GARDINER — The flash-freezing tunnel that Central Maine Meats uses in its Brunswick Avenue facility is relatively small by industry standards, but it is mighty. It can flash freeze up to 3,300 hamburger patties a day, and that’s the technology that the owners of the Gardiner-based slaughterhouse see as the key to preserving Maine agricultural products for year-round consumption in Maine and anywhere else the food can be shipped.

“Can you imagine sitting in California and ordering up a lobster tail and a steak to be flash-frozen and overnighted?” Bill Lovely, co-owner of Central Maine Meats said Monday.

It’s within the realm of possibility, but it’s not the only opportunity out there.

Central Maine Meats can make up smaller packages, which opens up markets at small, local retailers and co-ops, she said. The company also has the capability to use stock keeping units (SKUs) and bar codes, allowing meat to be traced back to the farm of origin.

The tunnel, manufactured by Matheson Gas, is essentially a large metal box that uses nitrogen dispersed by fans to freeze any item that’s carried through the freezing chamber on the machine’s conveyor belt. Freezing is controlled by the temperature set on the machine, the length of the conveyor belt and the time it takes an item to make its way through the chamber.

The flash-freeze technology preserves freshness by sealing in moisture.

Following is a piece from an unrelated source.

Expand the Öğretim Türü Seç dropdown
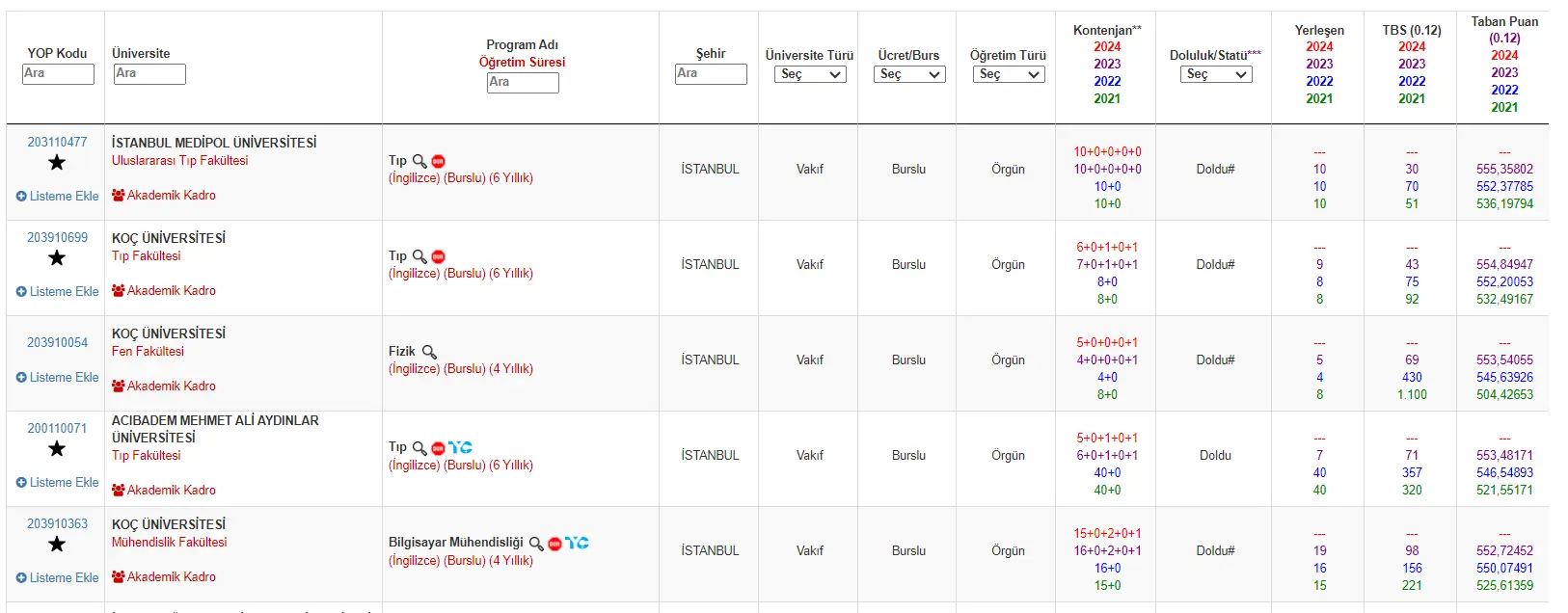The width and height of the screenshot is (1568, 613). tap(1009, 74)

The items that are frozen don’t stick together and when they thaw, they don’t suffer from the cell breakdown that traditional freezing can cause.

Plans have been in the works for a large-scale flash-freeze facility at the Libby Hill Business Park since before the middle of last year, when the Gardiner Planning Board approved the company’s proposal.

Davis anticipates having five or six tunnels, ranging in size from 18-20 feet long to 40 feet long.

In the meantime, Central Maine Meats employees are learning the technology and using the 12-foot tunnel at the Brunswick Avenue facility to fill orders and preserve meat.

“The question is, can we scale the food opportunity to such a scale that agricultural producers come to our facility?” Davis said.